(Oklahoma City, Oklahoma) - Lawmakers in Oklahoma City aim to make Oklahoma a sound money bastion.
Senator Shane Jett introduced Senate Bill 1507, a measure that eliminates all tax liability from the metals while tasking the State Treasurer and its agencies to develop a plan to store a minumum of 10% of the state's fund balances.
Senator David Bullard introduced Senate Bill 1351, a measure to create the Oklahoma Bullion Depository.
Senator Nathan Dahm introduced Senate Bill 1826, a measure to establish a digital currency backed by gold.
And Representative Cody Maynard introduced House Bill 3027, a measure that would eliminate all tax liability on gold and silver, and would provide specific preformance protections for contracts denominated in gold and silver.
In recent years, legislation to remove capital gains taxes and other taxes currently applied to the monetary metals progressed through several state legislatures
Here are a few reasons why slapping an income tax on the monetary metals is wrong, and why these bills are good public policy:
-Current Oklahoma law assesses taxes on imaginary gains. Under current law, a taxpayer who sells precious metals may end up with a capital “gain” in terms of Federal Reserve Notes. This capital “gain” is not necessarily a real gain, it’s often a nominal gain that results from the inflation created by the Federal Reserve and the attendant decline in the dollar’s purchasing power.

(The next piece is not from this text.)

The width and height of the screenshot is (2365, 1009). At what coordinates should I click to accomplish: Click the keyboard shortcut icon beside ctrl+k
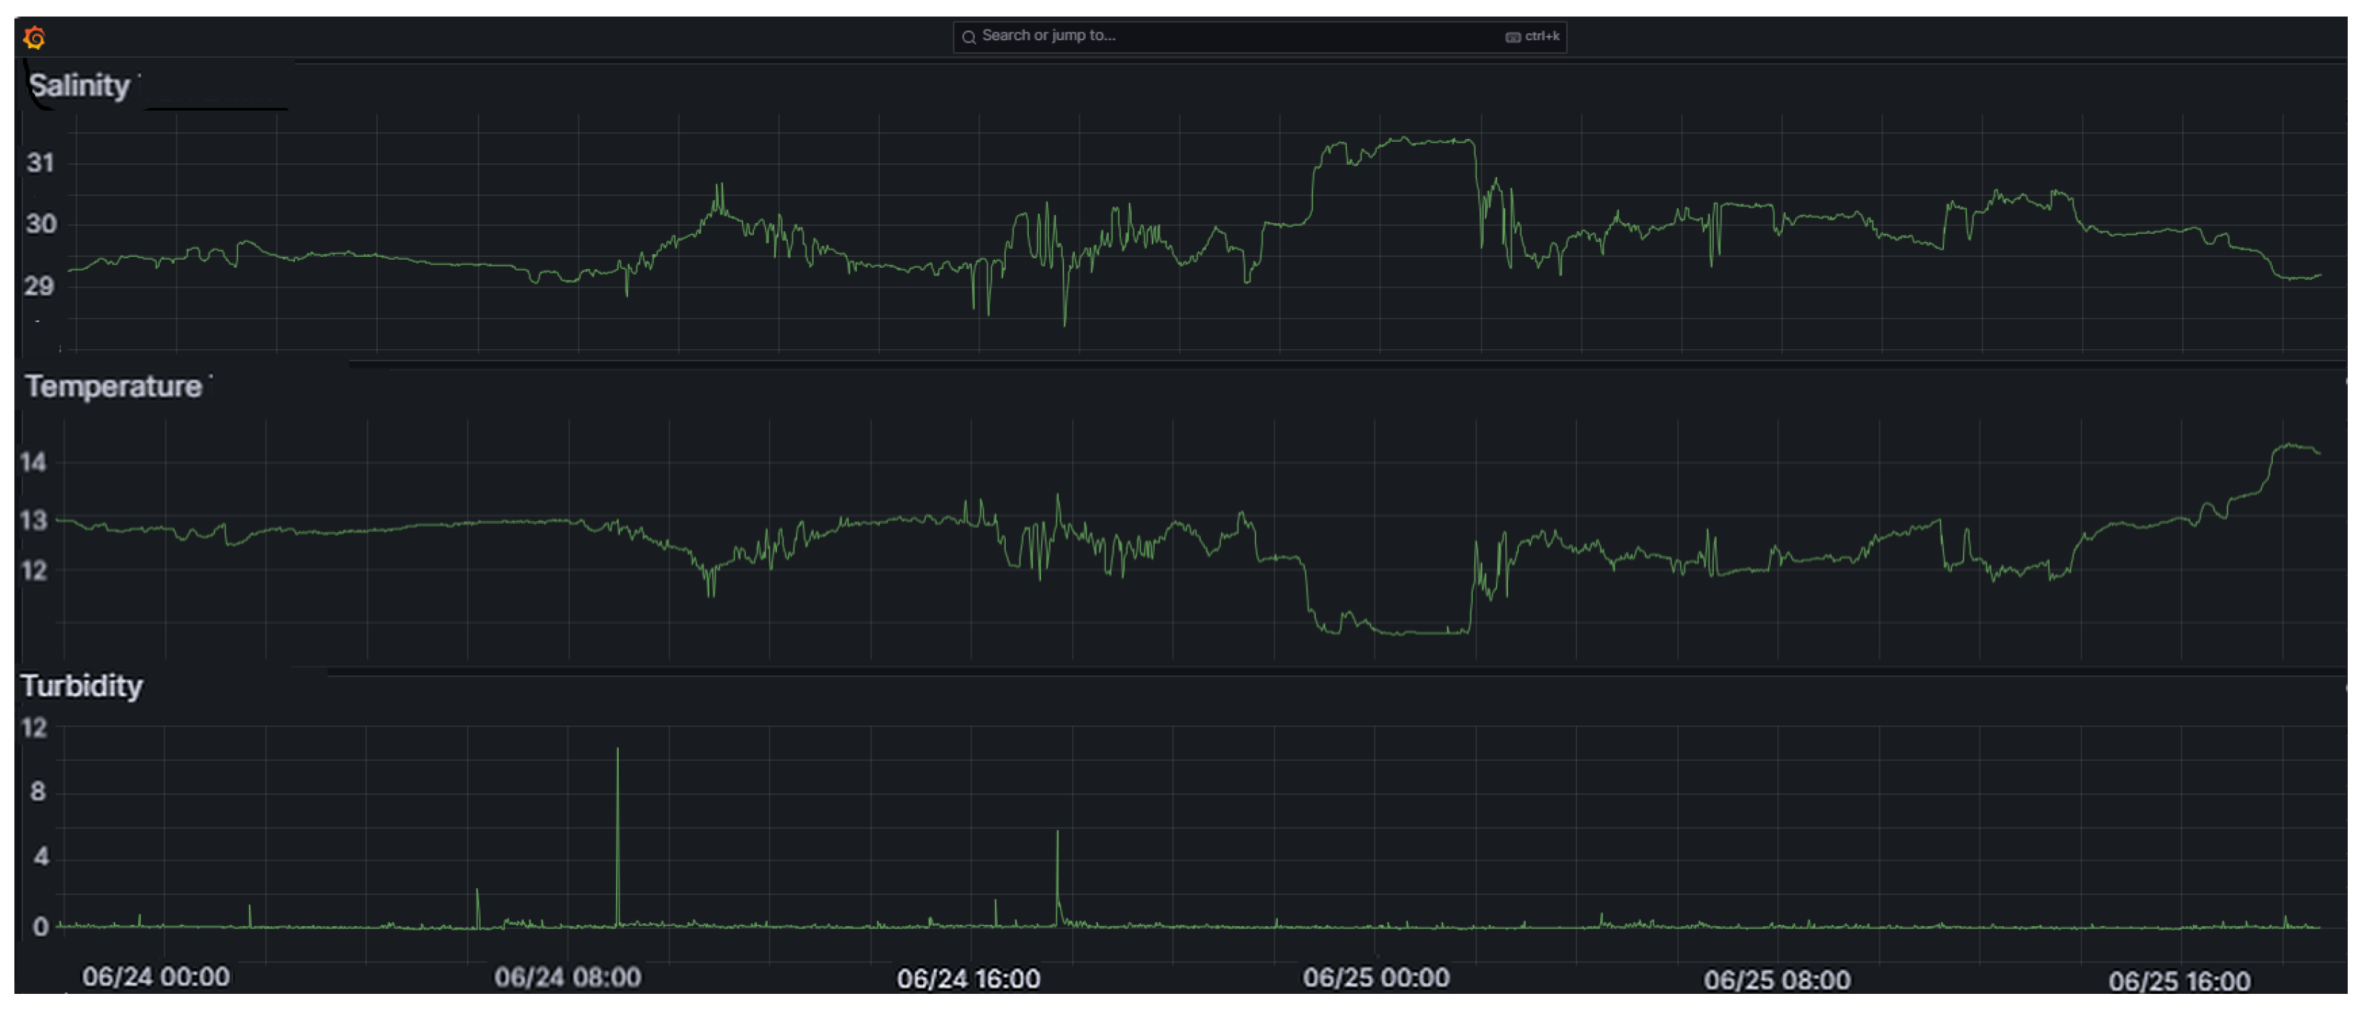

Yet this nominal gain is taxed at the federal level – and, because Oklahoma uses federal adjusted gross income (AGI) as a starting point for Oklahoma income calculations, this nominal gain is taxed again by the state.
-Inflation harms the poorest among us.
Inflation is a regressive tax. The hardest hit are wage earners, savers, and pensioners on fixed incomes – as well as those who own few or no tangible assets.
-Removal of capital gains taxes is the next logical step for Oklahoma to support sound money.
Investments in precious metals coins and bullion are rightly exempt from Oklahoma's sales tax. Neutralizing Oklahoma's income tax treatment of the monetary metals would remove the last major disincentive in the Sooner State that stands against the ownership and use of the monetary metals.
More than a dozen states have introduced pro-sound money legislation in 2024 so far, including Alaska, Hawaii, Indiana, Iowa, Georgia, Kansas, Kentucky, Missouri, New Hampshire, New Jersey, Vermont, West Virginia, and Wisconsin.